_Problem statement_
Print out the entries from the line containing "Screen dimensions: 931x616" through the last line, exactly, and print nothing else. Pictures are not copied.

------ Study material ------

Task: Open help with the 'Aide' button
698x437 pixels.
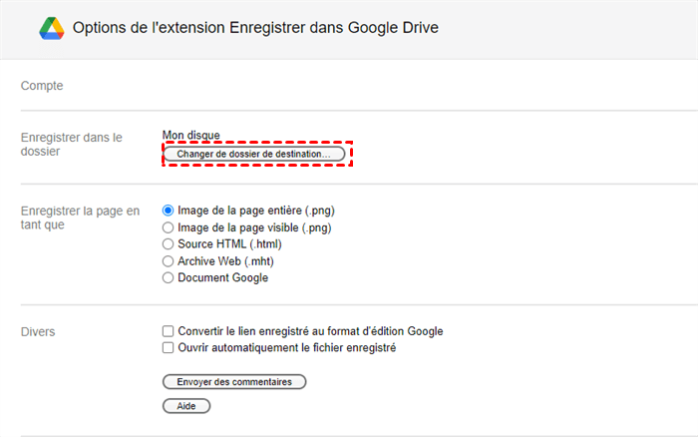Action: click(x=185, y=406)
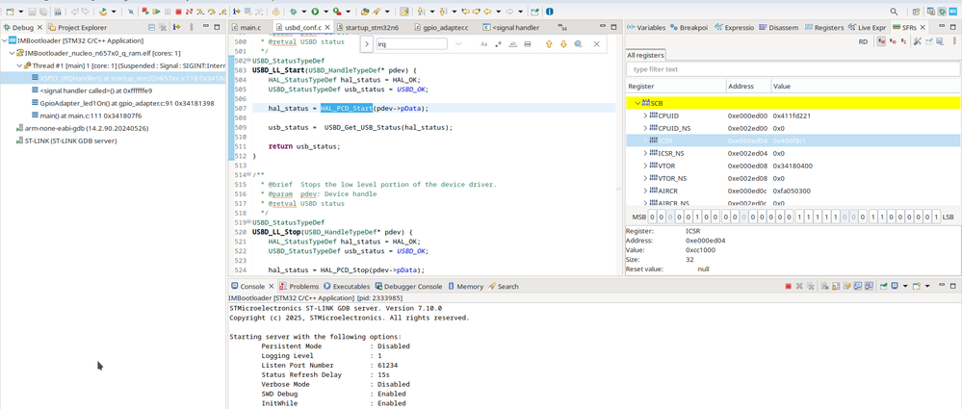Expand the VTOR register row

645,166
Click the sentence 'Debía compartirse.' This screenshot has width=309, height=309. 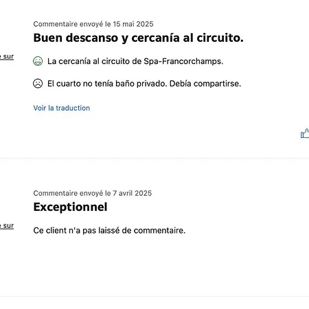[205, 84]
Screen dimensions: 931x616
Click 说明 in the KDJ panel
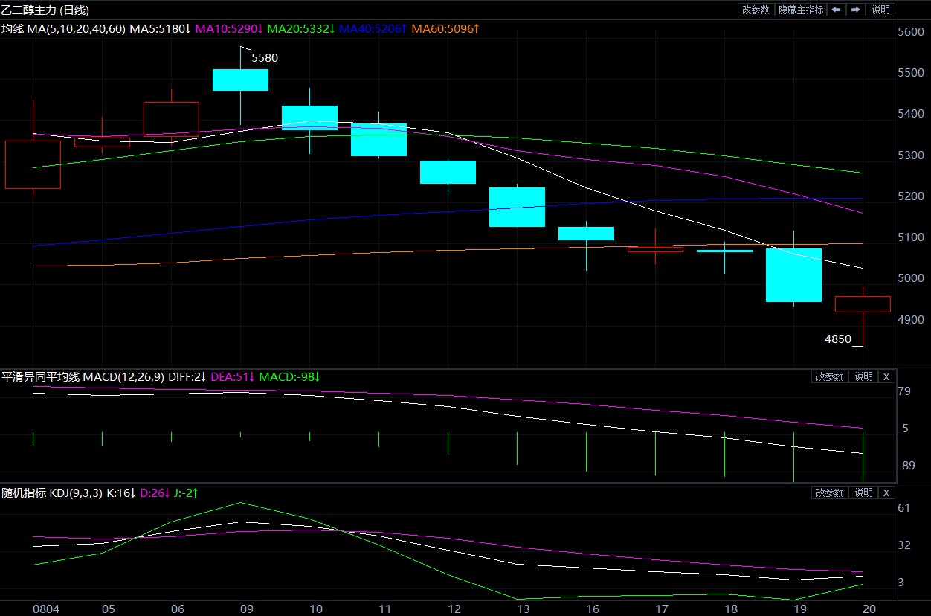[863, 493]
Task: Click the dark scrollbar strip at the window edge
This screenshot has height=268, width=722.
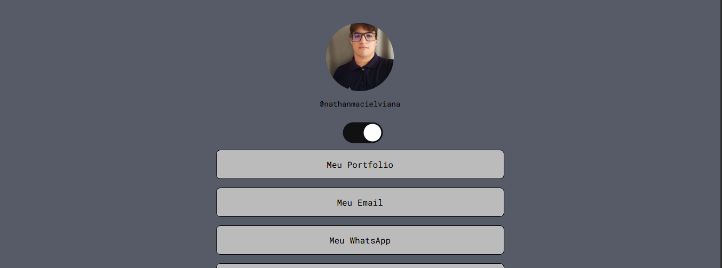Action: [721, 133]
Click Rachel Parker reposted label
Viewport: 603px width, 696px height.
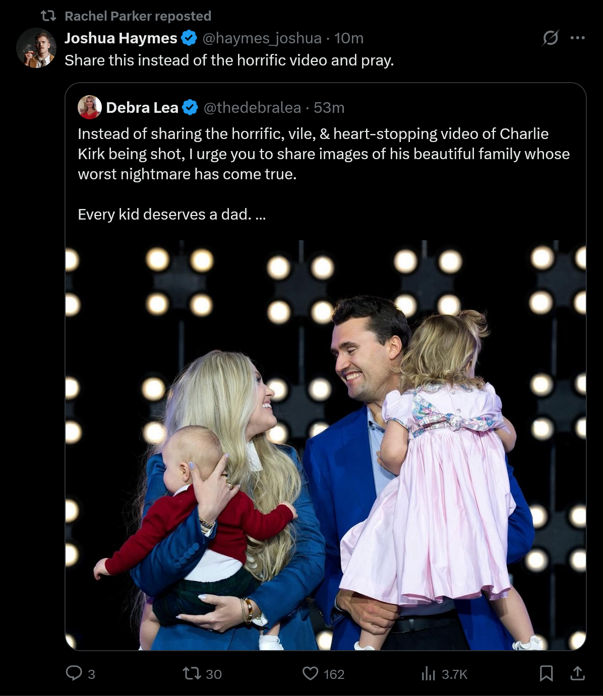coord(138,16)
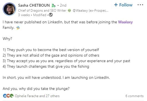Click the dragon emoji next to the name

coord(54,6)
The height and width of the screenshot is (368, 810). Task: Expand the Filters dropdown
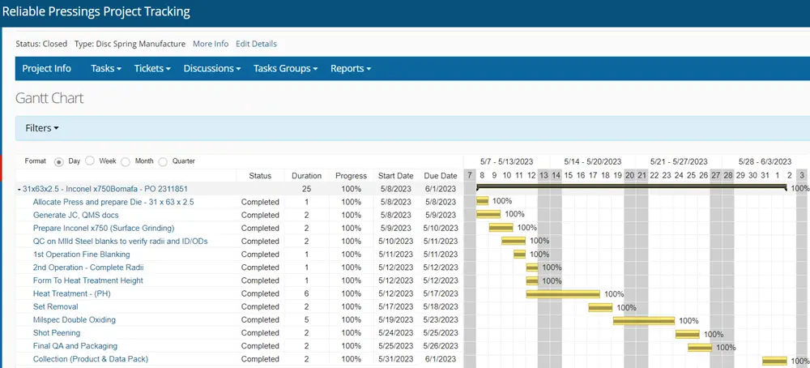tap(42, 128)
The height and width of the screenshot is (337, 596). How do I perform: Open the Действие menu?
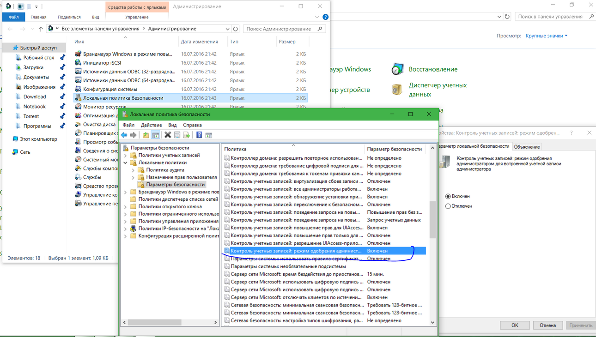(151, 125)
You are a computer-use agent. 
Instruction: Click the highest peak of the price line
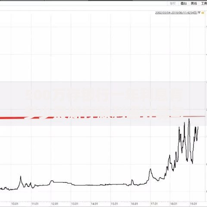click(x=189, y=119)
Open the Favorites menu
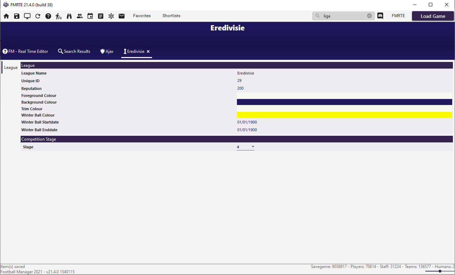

------

_Reply_
Screen dimensions: 931x616
Click 说明 in the KDJ panel
[863, 493]
Task: Click the dark scrollbar strip at the window edge
This screenshot has height=268, width=722.
Action: [721, 133]
Click Rachel Parker reposted label
Viewport: 603px width, 696px height.
coord(138,16)
Click the dragon emoji next to the name

coord(54,6)
The height and width of the screenshot is (368, 810). Task: Expand the Filters dropdown
tap(42, 128)
The height and width of the screenshot is (337, 596). How do I perform: Open the Действие menu?
(151, 125)
You are a computer-use agent. 
Instruction: Click the highest peak of the price line
click(x=189, y=119)
Open the Favorites menu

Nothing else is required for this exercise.